Goal: Could you set down the data below word for word, starting at the line that contains "Viewport: 1422px width, 840px height." and stopping after the line that contains "(x=892, y=90)"? Leave the pictures out.
#### Information provided ####
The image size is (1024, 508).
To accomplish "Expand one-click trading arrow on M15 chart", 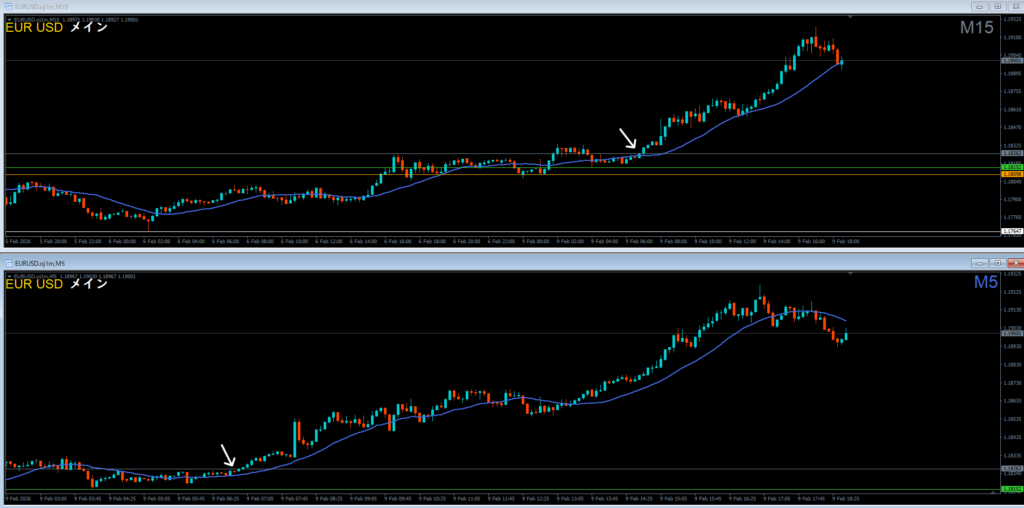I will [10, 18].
####
#### Information provided ####
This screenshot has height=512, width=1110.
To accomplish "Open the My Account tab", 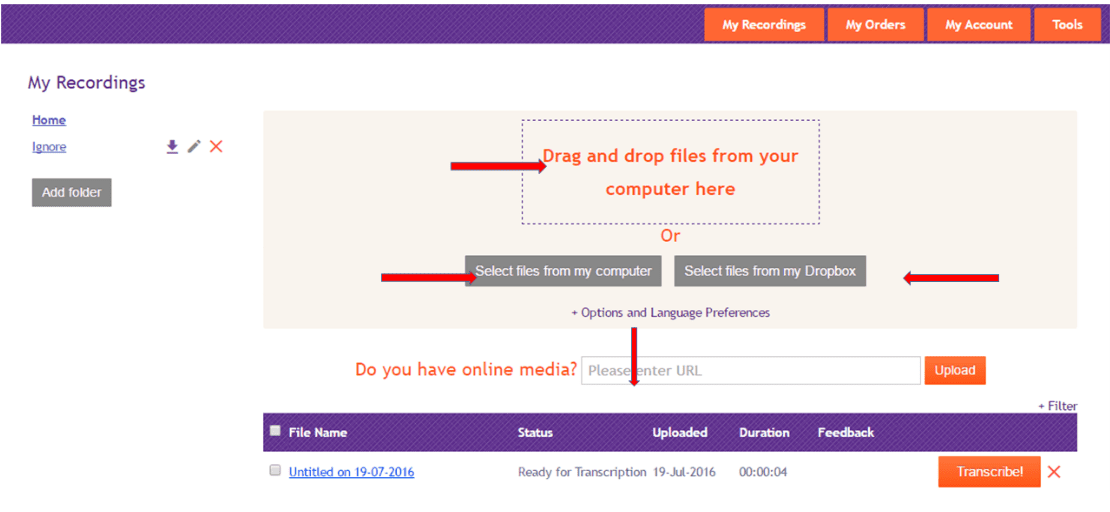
####
#### Information provided ####
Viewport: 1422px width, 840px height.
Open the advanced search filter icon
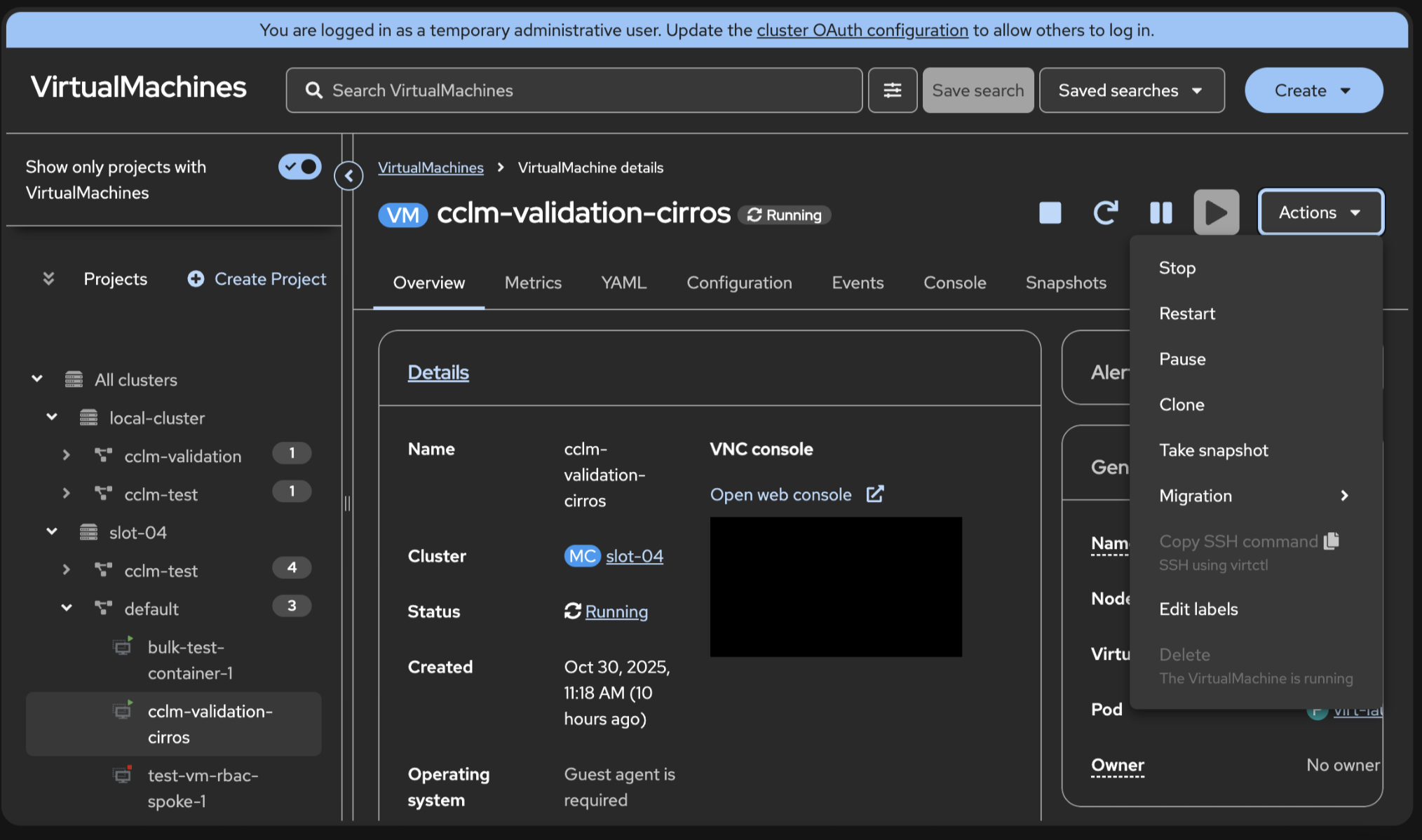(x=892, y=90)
####
Problem solution:
Viewport: 1422px width, 840px height.
Open the advanced search filter icon
(x=892, y=90)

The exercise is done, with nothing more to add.